11. Learned Counsel for the assessee cited the judgment of a Division Bench of the Andhra Pradesh High Court in the case of Commissioner of Income-Tax v. Ampro Food Products, (215 ITR 904). The judgment, substantially, takes the view the Karnataka High Court had taken in the assessee’s case cited above, except that it said, “Expenditure of the nature which is essential to the running of the business-a bare minimum to carry on the trade-would not fall within the meaning of the three expressions, i.e., advertisement, publicity and sales promotion. The other expendi-ture, incurred under any of the three heads, would be within the mischief of the provisions of Sub-section (3A) of Section 37 of the Act and, therefore, will have to be scaled down.” The judg-ment in Ampro Food Products (supra) was followed by the Andhra Pradesh High Court in Commissioner of Income-Tax v. J & J Dechane Laboratories (P) Ltd. ((1996) 222 ITR 11). This was a case that related to physician’s samples. The High Court said:
“In the instant case, the assessee claimed expenditure on distribution of physicians’ samples under Section 37 general head. In view of the principles settled by this Court in the aforesaid decision, if the expenditure falls within the bare minimum it will not be caught by Sub-section (3A) of Section 37, but if it is of the nature which is not essential to the carrying of the business, it will be within the net of Sub-section (3A). Physicians’ samples are necessary to ascertain the efficacy of the medicine and to introduce it in the market for circulation and it is only by this method the purpose is achieved. In such cases giving physicians’ samples for a reasonable period is essential to the business of manufacture and sales of the medi-cine. But if a particular medicine has been introduced into the market and its uses are established, giving of free samples could only be as a measure of sales promotion and advertisement and would thus be hit by Sub-section (3A). As in this case there is a finding of the Commissioner (Appeals) and confirmed by the Trib-unal that the expenditure was incurred to test the efficacy of the drug, the expenditure would be within the ambit of bare minimum to carry on the business. For these reasons, it has to be held that the expenditure on physicians’ samples distributed to doctors is outside the scope of Sub-section (3A) of Section 37 of the Act. Therefore, the appellate authority, as well as the Tribunal are right in directing the exclusion of the expenditure on free samples supplied to the doctors in working out disal-lowance under Section 37(3A) of the Act.”

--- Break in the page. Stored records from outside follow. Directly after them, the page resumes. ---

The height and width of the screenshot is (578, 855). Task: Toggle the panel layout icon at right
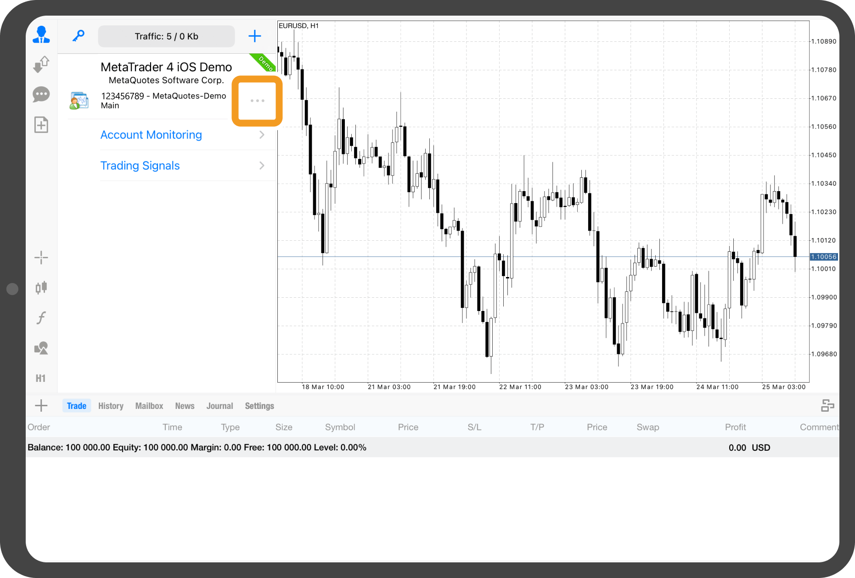(827, 406)
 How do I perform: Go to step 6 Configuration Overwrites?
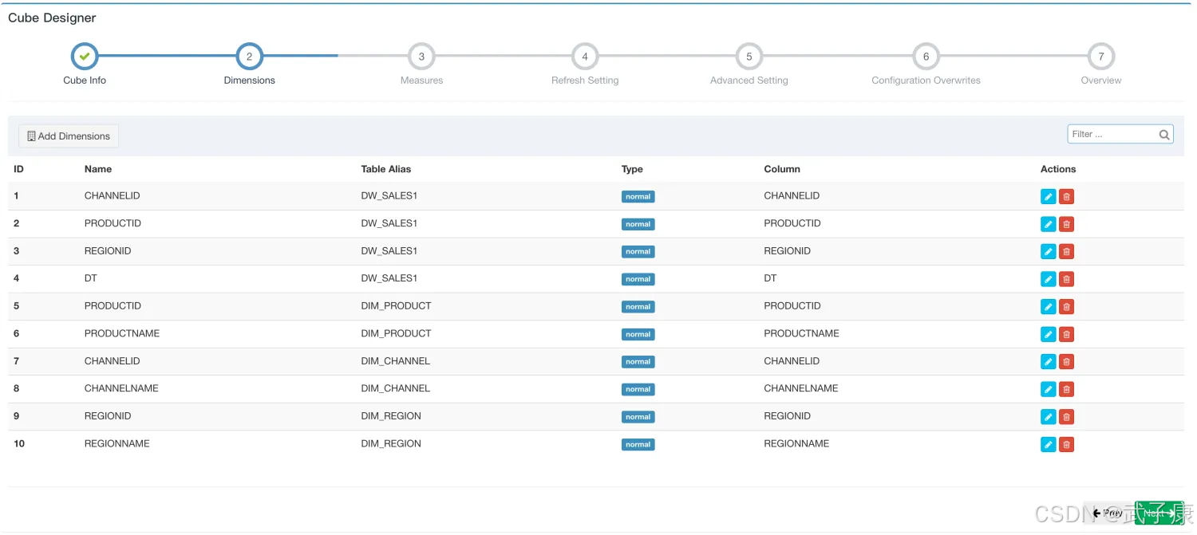click(x=926, y=57)
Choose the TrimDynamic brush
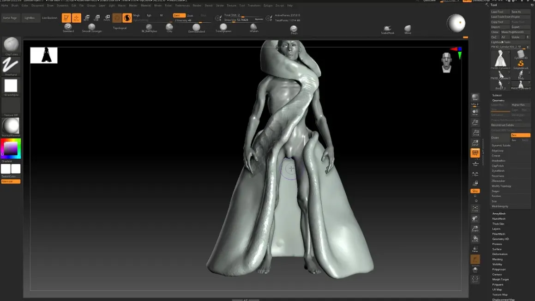Viewport: 535px width, 301px height. pyautogui.click(x=223, y=27)
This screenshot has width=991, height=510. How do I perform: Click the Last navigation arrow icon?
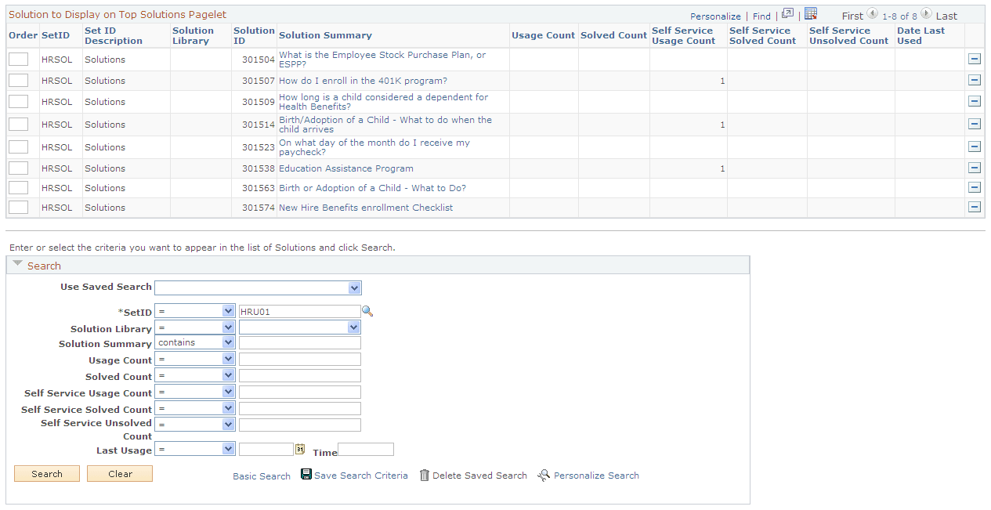pos(928,15)
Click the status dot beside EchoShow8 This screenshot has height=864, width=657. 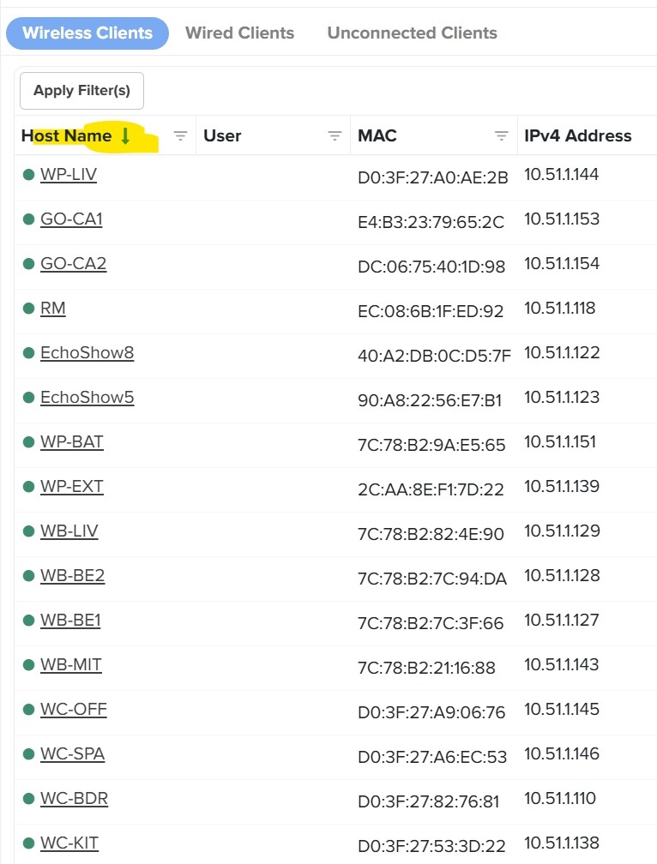(x=28, y=353)
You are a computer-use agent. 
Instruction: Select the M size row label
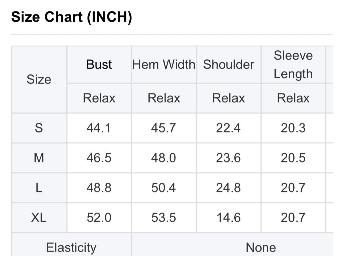[x=39, y=158]
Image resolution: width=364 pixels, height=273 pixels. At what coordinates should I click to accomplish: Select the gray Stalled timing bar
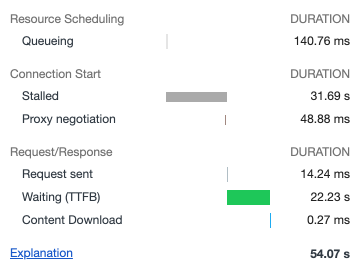click(x=197, y=97)
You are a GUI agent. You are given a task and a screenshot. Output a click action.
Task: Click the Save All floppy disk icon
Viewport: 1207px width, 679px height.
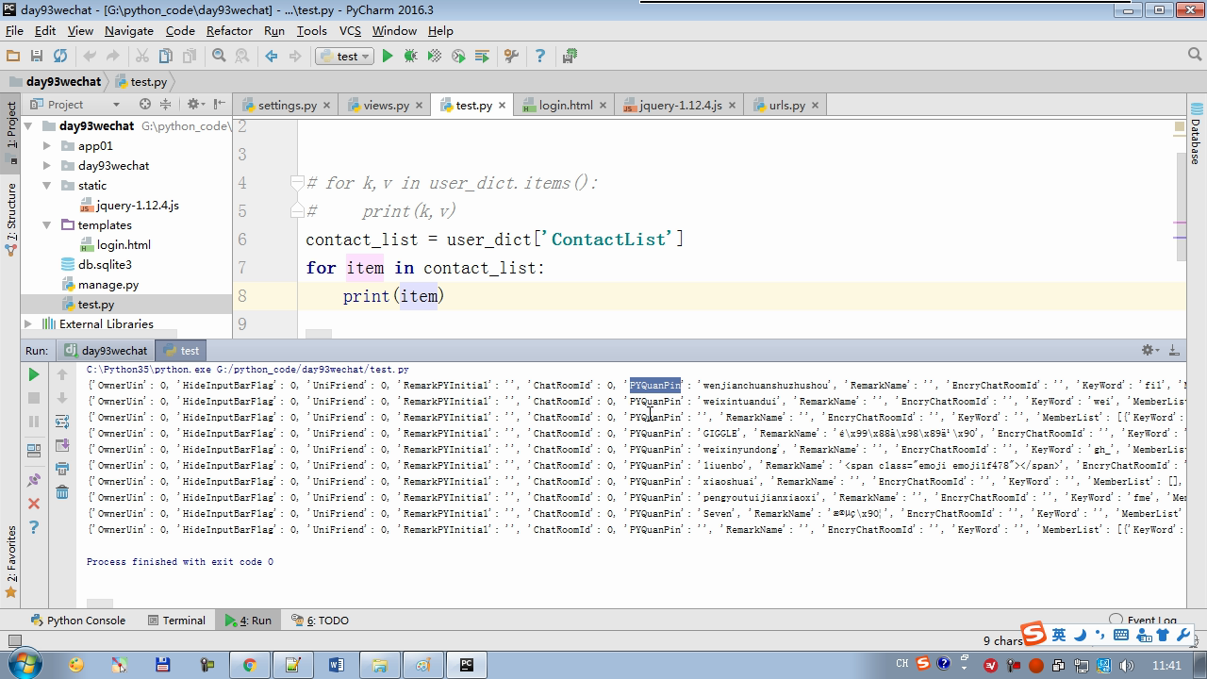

12. We find it difficult to draw the distinction that the Andhra Pradesh High Court made between expenditure that is essential to the running of the business and other expenditure, all this expenditure being incurred for the same purpose. If all this expenditure on distribution of physicians’ samples is incurred for the purposes of publicity or sales promotion, as we think it is, it falls within the scope of Section 37(3A) of the Act and would be subject to the limitations as to allowability therein contained. Further, it should be noted that in the case of J & J Dechane Laboratories (P) Ltd. (supra), the Commissioner (Appeals) and the Tribunal had found as a fact that some expenditure had been incurred to test the efficacy of the concerned drug. There is no such finding in the case before us.
13. In the result, we are not persuaded to take a view other than that taken by the High Court. The question relating to physi-cian’s samples is, therefore, answered in the affirmative and in favour of the Revenue. The appeals are dismissed with costs.